• REQUIREMENTS:
Render the lines of all the items below as a JSON list of strings, one string per line, with blank lines left out. Leave the pictures out of the answer.

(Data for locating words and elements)
------

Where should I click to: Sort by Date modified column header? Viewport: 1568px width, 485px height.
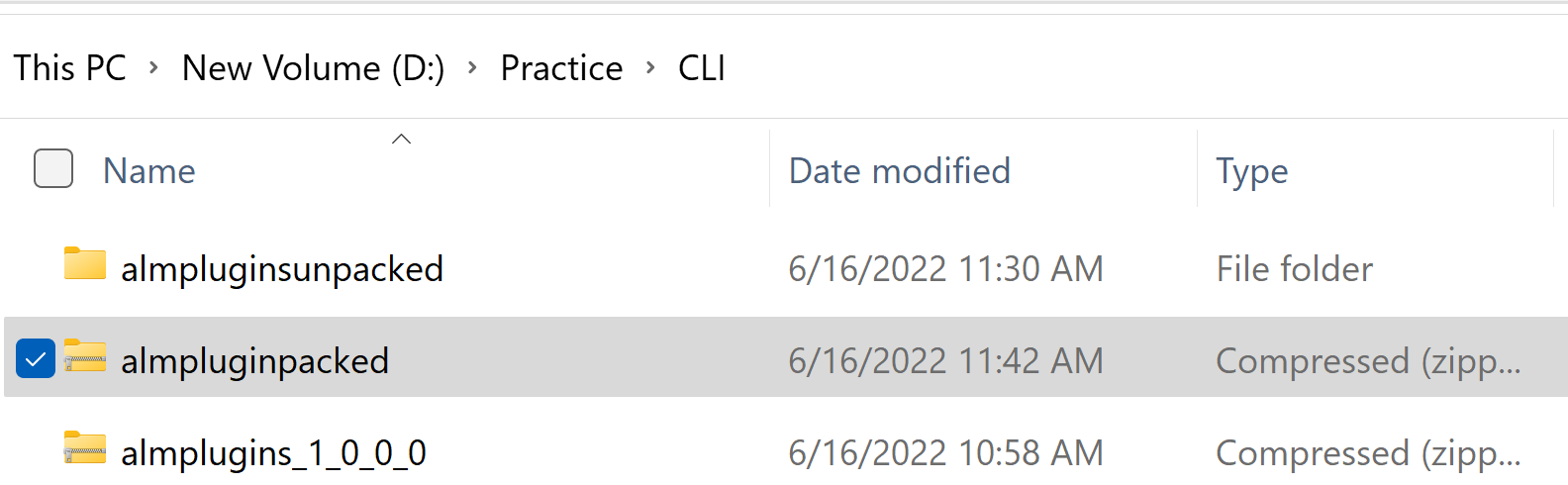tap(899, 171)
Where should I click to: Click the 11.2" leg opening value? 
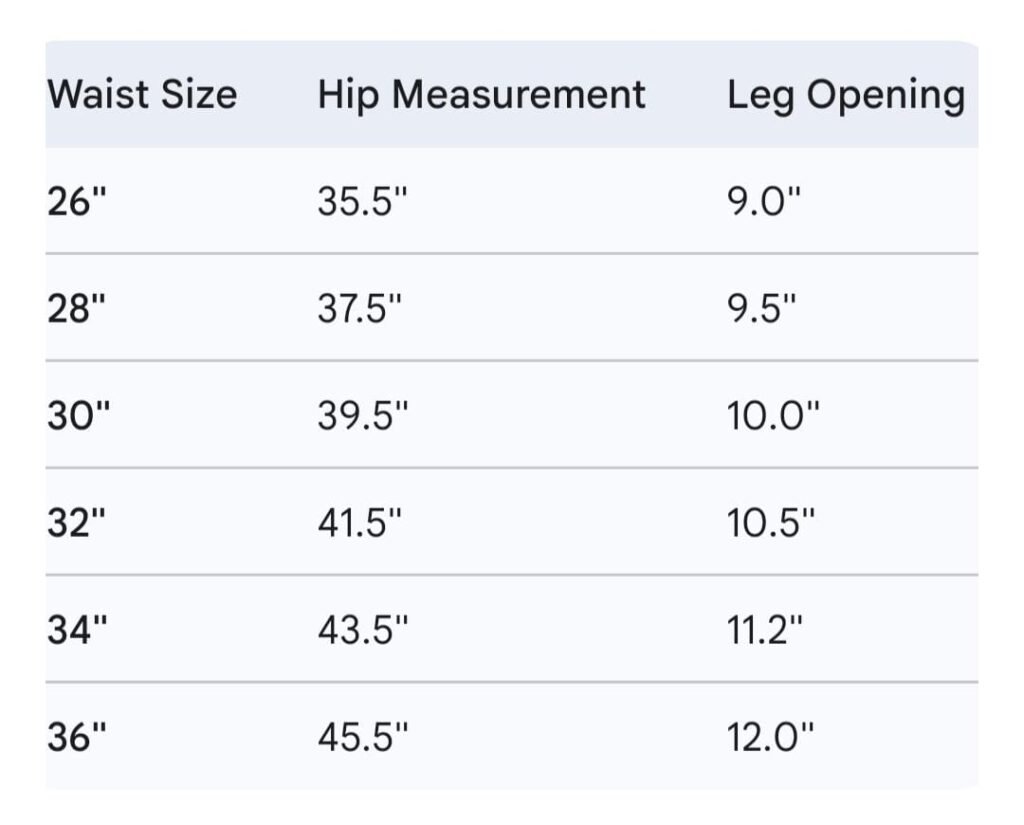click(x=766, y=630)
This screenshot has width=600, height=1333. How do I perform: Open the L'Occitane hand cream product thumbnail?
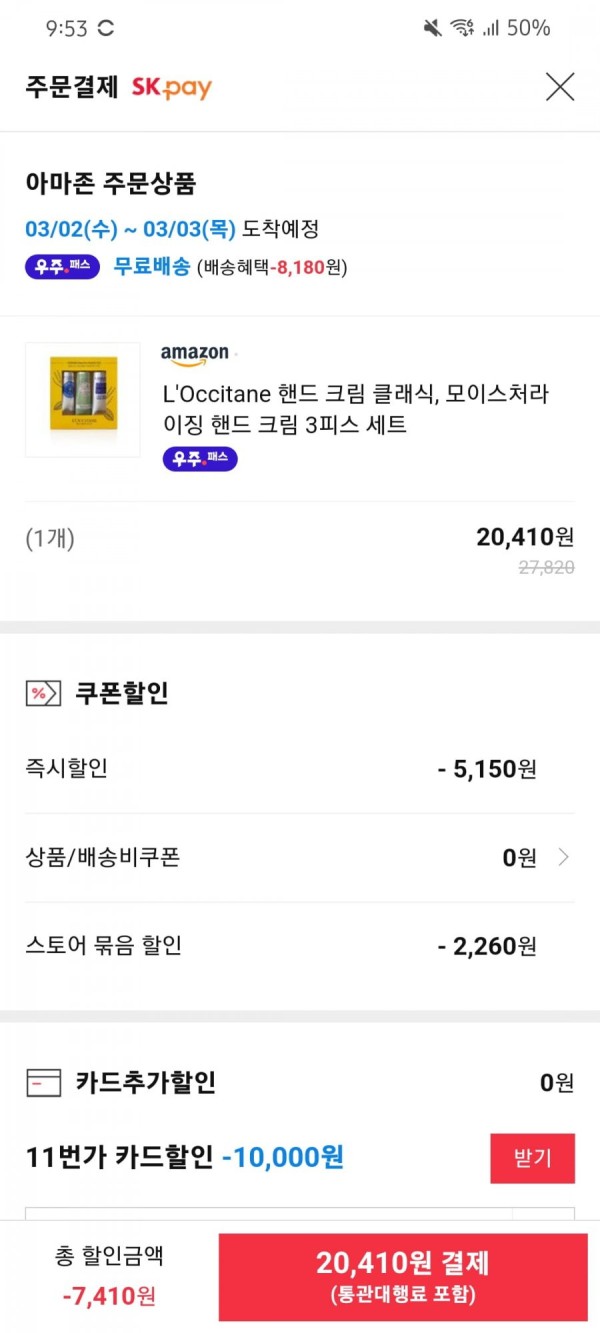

------

• ANSWER TO THIS PROBLEM:
[
  "Where should I click to: Sort by Date modified column header? Viewport: 1568px width, 485px height.",
  "tap(899, 171)",
  "Where should I click to: Click the 11.2\" leg opening value? ",
  "click(x=766, y=630)",
  "This screenshot has width=600, height=1333. How do I perform: Open the L'Occitane hand cream product thumbnail?"
]